• **Prompt**
Reproduce the entries shown below only from the line with "Select the Heat shield bolts item" down to the line with "Select the 圣骑士", keeping both end lines and copying each one exactly.

[Data records]
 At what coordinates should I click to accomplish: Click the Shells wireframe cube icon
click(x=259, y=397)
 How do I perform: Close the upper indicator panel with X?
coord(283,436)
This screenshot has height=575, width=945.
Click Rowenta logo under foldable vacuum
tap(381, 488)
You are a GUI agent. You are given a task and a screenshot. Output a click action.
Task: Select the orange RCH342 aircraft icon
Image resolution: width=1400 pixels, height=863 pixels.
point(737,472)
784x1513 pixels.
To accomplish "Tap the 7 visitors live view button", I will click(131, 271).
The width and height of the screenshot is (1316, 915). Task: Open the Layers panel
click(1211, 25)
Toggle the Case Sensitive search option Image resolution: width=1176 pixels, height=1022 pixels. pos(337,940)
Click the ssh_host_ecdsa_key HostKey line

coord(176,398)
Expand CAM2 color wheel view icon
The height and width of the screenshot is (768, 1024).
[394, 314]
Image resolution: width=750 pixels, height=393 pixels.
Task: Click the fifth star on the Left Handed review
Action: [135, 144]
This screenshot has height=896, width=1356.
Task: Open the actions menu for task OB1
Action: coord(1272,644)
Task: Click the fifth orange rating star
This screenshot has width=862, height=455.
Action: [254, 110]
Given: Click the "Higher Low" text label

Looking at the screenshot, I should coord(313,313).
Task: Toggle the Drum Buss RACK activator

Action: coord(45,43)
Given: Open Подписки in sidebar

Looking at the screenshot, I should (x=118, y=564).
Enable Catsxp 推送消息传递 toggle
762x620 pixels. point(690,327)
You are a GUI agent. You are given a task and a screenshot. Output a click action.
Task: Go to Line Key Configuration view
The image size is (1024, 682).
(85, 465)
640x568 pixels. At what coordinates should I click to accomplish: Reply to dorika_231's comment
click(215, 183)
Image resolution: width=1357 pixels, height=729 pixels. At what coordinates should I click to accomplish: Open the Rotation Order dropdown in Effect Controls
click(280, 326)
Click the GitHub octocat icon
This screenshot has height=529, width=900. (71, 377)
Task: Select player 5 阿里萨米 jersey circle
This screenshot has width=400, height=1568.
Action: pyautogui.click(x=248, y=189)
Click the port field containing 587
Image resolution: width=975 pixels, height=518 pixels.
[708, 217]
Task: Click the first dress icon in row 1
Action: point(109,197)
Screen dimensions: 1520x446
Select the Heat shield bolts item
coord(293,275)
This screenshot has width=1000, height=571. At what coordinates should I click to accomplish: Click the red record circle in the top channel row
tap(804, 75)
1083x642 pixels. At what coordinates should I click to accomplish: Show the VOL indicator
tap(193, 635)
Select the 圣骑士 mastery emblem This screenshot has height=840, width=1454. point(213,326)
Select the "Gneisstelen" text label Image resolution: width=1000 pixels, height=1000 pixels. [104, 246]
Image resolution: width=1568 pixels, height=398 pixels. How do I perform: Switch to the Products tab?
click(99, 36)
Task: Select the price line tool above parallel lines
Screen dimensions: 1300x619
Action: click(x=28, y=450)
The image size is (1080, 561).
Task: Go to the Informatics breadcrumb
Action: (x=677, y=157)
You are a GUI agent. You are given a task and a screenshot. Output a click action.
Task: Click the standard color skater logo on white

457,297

• **Result of this task**
Select the Heat shield bolts item
coord(293,275)
This screenshot has width=1000, height=571. At what coordinates should I click to accomplish: Click the red record circle in the top channel row
tap(804, 75)
1083x642 pixels. At what coordinates should I click to accomplish: Show the VOL indicator
tap(193, 635)
Select the 圣骑士 mastery emblem This screenshot has height=840, width=1454. point(213,326)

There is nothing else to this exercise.